The head office shall calculate the VAT payable for the businesses listed in the Annotations of Taxable Services Scope conducted by the head office and its branches on a consolidated basis, and pay such taxes to the competent tax authority at its domicile after deducting the amount of VAT already paid by its branches for the businesses listed in the Annotations of Taxable Services Scope.

The head office shall declare and pay the VAT for sales of goods and provision of processing and repairing services with the local tax authorities according to the VAT interim measures and relevant provisions.

VAT Taxable Sales Revenue

According to the Measures, the VAT taxable sales revenue consolidated by a head office refers to the VAT taxable sales revenue obtained by the head office and its branches from the businesses listed in the Annotations of Taxable Services Scope.

Output Tax

Output tax consolidated by the head office shall be calculated based on the VAT taxable sales revenue and the applicable VAT rate.

Input Tax
Input tax consolidated by the head office refers to the VAT paid or borne by the head office and its branches for goods purchased or processing, repairing and replacement services and taxable services received for conducting the businesses listed in the Annotations of Taxable Services Scope. Input tax of businesses other than those listed in the Annotations of Taxable Services Scope conducted by the head office and its branches shall not be consolidated.

VAT Payable
The VAT payable for businesses listed in the Annotations of Taxable Services Scope conducted by branches shall be calculated as following:

  • VAT payable = VAT taxable sales revenue × pre-levy rate

The pre-levy rate shall be stipulated by the Ministry of Finance and the State Administration of Taxation, and may be adjusted accordingly.

Branches shall declare and pay the VAT for sales of goods and provision of processing and repairing services with the local tax authorities according to the VAT interim measures and relevant provisions.

Moreover, VAT paid in the current period for businesses listed in the Annotations of Taxable Services Scope by branches may be offset against the VAT payable in the current period by the head offices. Any remaining balance after the offset may be carried forward to the next period for offsetting.

The Measures also provide that the consolidation of tax payments by head offices and their branches for the last year shall be settled after the first tax declaration period of each year. The head offices and their branches shall calculate the annual VAT payable based on the percentage of respective sales revenue and the VAT payable for the last year consolidated by head offices.

Where the VAT prepaid by a branch exceeds its annual VAT payable after the settlement, the pre-paid VAT for the coming tax declaration period shall be suspended. Where the VAT prepaid by a branch is less than its annual VAT payable after the settlement, the difference shall be recovered and handed over to the treasury in the coming tax declaration period by the branch.

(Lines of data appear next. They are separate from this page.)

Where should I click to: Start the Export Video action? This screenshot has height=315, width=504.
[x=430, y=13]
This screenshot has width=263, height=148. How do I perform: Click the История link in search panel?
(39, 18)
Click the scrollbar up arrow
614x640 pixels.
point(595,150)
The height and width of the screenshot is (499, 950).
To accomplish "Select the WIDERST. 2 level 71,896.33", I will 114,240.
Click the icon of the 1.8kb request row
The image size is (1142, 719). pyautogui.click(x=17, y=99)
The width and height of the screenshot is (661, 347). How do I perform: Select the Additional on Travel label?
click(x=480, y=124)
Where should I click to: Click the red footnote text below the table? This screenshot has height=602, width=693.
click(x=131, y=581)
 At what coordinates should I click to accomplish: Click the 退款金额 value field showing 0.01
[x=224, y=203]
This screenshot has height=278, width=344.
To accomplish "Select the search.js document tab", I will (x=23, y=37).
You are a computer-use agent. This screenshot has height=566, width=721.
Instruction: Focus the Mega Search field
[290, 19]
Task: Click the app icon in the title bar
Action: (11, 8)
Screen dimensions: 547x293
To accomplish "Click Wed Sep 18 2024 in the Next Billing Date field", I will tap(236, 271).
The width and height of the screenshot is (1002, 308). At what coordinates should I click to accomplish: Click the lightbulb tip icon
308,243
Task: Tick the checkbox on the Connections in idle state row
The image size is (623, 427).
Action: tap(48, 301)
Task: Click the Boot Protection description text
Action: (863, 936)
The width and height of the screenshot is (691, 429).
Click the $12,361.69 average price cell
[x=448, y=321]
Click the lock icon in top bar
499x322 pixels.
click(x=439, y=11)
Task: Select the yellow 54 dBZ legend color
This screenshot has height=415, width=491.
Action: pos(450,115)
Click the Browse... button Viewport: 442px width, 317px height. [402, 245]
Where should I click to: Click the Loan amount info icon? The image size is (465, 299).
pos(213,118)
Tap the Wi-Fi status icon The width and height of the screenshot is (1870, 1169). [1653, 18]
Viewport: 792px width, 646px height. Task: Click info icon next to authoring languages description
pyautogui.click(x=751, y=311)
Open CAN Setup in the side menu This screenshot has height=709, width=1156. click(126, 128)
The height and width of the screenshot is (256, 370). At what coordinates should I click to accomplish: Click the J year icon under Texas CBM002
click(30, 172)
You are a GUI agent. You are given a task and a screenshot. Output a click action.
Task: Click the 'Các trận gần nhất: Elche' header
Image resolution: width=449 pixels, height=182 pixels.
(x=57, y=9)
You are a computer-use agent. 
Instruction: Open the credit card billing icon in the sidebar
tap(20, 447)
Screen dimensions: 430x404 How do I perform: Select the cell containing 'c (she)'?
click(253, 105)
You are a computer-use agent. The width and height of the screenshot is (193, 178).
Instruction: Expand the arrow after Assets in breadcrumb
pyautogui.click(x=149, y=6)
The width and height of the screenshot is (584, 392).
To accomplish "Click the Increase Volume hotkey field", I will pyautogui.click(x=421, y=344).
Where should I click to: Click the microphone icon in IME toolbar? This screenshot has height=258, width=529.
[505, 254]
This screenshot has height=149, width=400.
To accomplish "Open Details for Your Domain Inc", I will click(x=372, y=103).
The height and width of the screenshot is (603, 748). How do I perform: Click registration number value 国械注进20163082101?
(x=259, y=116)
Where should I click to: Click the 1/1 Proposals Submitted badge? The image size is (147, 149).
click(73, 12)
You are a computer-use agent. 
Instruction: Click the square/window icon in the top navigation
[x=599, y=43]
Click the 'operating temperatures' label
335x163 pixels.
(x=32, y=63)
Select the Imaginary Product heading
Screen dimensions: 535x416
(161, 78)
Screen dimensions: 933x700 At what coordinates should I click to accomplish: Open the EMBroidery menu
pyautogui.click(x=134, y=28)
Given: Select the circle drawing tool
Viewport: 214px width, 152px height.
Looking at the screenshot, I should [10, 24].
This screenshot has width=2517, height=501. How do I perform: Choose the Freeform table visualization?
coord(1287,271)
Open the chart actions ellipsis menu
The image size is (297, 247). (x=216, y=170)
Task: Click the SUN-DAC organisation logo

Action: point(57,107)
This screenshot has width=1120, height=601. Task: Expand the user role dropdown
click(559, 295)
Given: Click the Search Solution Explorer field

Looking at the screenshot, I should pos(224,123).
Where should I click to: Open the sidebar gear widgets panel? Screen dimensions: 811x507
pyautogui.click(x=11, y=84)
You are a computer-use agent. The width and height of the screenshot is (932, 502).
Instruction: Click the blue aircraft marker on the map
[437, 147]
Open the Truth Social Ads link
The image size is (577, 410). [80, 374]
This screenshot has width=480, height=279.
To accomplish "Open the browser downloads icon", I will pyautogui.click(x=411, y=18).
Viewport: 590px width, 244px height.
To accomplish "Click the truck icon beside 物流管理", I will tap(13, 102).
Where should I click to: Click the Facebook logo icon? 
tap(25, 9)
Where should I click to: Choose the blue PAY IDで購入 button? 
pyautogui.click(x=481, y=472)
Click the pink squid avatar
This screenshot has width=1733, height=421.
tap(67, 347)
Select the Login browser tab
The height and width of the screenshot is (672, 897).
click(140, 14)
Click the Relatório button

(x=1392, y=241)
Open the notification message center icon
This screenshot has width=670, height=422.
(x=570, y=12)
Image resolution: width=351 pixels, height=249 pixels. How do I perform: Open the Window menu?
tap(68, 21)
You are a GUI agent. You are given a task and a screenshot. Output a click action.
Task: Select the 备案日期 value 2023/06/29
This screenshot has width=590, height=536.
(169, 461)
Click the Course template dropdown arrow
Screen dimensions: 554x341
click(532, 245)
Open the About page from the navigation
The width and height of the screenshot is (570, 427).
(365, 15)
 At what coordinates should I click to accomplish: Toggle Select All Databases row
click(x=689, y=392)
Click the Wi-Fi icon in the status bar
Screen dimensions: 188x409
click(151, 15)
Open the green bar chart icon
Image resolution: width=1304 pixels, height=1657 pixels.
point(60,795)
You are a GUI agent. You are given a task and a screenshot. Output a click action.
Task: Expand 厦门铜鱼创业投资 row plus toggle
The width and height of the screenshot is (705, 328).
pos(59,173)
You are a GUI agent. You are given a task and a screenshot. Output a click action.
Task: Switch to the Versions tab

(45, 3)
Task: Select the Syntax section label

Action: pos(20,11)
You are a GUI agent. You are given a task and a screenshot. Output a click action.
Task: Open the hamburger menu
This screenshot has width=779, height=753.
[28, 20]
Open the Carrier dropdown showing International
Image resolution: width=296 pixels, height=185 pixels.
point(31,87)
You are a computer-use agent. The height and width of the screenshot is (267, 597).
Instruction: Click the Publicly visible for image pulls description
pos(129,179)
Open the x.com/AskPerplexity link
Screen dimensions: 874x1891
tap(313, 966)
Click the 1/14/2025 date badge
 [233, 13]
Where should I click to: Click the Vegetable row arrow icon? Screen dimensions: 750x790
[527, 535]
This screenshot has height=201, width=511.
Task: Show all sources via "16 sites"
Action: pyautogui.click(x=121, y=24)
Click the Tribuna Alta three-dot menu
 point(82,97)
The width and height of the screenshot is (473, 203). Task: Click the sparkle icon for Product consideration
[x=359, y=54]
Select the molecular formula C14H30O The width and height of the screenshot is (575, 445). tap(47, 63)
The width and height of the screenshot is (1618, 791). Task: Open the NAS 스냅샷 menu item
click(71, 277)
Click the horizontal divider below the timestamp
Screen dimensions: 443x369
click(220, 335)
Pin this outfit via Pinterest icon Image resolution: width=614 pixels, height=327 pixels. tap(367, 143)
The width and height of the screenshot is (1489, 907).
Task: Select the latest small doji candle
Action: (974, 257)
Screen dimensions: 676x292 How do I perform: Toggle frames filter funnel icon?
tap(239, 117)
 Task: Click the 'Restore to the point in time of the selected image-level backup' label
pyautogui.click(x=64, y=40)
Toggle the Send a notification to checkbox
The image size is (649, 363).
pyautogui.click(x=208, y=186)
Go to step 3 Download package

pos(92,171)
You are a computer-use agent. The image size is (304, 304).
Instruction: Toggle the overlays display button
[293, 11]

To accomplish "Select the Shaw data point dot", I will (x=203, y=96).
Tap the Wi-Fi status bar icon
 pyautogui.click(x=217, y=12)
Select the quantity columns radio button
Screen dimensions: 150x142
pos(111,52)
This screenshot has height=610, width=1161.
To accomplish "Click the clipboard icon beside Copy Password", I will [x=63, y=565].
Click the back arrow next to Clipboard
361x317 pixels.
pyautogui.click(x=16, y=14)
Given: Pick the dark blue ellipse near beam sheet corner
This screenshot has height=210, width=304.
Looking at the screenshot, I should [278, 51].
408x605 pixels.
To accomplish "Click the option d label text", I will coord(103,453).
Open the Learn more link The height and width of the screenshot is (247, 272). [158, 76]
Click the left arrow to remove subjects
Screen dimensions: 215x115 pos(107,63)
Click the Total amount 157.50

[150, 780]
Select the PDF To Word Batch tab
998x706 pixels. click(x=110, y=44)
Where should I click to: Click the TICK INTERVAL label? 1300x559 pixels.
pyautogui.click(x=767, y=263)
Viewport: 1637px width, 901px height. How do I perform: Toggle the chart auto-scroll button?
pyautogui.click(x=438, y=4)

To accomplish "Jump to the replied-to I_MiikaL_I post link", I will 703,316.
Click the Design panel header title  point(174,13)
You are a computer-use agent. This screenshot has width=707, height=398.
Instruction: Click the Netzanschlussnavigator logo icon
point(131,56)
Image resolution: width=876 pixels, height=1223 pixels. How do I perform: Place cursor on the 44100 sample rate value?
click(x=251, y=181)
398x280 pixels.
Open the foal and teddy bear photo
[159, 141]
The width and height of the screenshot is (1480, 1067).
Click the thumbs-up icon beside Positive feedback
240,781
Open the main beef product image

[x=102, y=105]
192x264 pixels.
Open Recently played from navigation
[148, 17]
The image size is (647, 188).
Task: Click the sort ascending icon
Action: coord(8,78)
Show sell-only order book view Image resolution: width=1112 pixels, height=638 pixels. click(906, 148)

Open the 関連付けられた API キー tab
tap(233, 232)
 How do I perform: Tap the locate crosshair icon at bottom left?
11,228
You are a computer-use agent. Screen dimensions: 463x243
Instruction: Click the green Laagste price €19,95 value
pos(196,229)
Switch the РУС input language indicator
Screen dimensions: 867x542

Dezan Shira & Associates is a specialist foreign direct investment practice, providing corporate establishment, business advisory, tax advisory and compliance, accounting, payroll, due diligence and financial review services to multinationals investing in emerging Asia. Since its establishment in 1992, the firm has grown into one of Asia’s most versatile full-service consultancies with operational offices across China, Hong Kong, India, Singapore and Vietnam as well as liaison offices in Italy and the United States.

For further details or to contact the firm, please email asia@dezshira.com, visit www.dezshira.com, or download the company brochure.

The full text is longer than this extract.